I’ve always liked to surround myself with scent. An outcome perhaps of my mother’s habit of lighting incense every morning, and stocking a full arsenal of essential-oil burners and odor neutralizers from back when my father used to smoke. Living in a succession of rented bedrooms with increasingly awful landlords, it became a way to mark space as mine and make these situations feel bearable, a kind of territorial pissing not dissimilar to the way that animals deploy their scent glands to delineate property lines. This became literalized in my last house where I waged an extended battle with a new roommate’s aggressively needy cat, which made it its life mission to slink into my room. (I am extremely allergic and the roommate promised me it would limit itself to the basement; I didn’t understand how cats worked.) Instead, I was the one who ended up limiting myself to my tiny bedroom, with occasional forays to the kitchen. I spent the time not being able to smell very well, using three to four times as much essential oil as recommended.

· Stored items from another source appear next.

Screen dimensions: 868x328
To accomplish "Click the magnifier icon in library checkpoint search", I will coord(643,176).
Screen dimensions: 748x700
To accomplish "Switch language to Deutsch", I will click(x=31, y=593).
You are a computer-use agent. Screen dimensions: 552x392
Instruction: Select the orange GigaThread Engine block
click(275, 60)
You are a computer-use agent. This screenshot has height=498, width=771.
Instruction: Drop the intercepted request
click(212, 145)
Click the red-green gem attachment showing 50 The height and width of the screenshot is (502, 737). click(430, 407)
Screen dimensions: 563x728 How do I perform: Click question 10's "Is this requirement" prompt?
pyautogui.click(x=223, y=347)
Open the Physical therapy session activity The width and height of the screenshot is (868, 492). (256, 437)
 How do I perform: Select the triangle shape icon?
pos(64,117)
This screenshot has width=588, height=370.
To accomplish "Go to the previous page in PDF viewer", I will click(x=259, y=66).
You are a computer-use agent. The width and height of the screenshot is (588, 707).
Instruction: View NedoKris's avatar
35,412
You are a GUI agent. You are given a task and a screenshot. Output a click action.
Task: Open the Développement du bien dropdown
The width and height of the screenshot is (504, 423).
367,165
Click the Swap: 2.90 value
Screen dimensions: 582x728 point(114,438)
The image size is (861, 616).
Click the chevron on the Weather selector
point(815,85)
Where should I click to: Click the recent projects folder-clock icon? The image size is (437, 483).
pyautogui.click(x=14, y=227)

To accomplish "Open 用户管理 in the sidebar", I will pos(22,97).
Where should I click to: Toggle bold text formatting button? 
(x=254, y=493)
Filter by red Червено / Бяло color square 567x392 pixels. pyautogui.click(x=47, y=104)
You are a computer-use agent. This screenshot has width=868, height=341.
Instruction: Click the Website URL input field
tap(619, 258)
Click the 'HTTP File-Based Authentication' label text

Now in my own studio, a whole lineup of scented accoutrements overrides the stale cigarette smoke from my downstairs neighbors and cures what ails me: room and linen sprays, candles, solid and liquid perfumes, floral hydrosols, mentholated rubs, essential oils in various configurations, Thai herbal inhalers, and eucalyptus — branches in the shower, or oil on a pillowcase, which reminds me of my uncle’s house in the high Nilgiris, where the silvery forests scent the air and sting the skin. I still use way more essential oil than you’re supposed to in order to fill the big single room, and feel like I’m constantly taking an aromatherapeutic bath. Like a cat owner who grows used to the constant ammoniac scent of the litter tray, I grow nose blind as the days inside bleed into one another. But when I return to my apartment, the scents greet me as a furry pet might, minus the allergies, winding their way affectionately around me as I climb up the last flight of stairs. Most of all, these scents act as a kind of olfactory mood playlist to move through my day.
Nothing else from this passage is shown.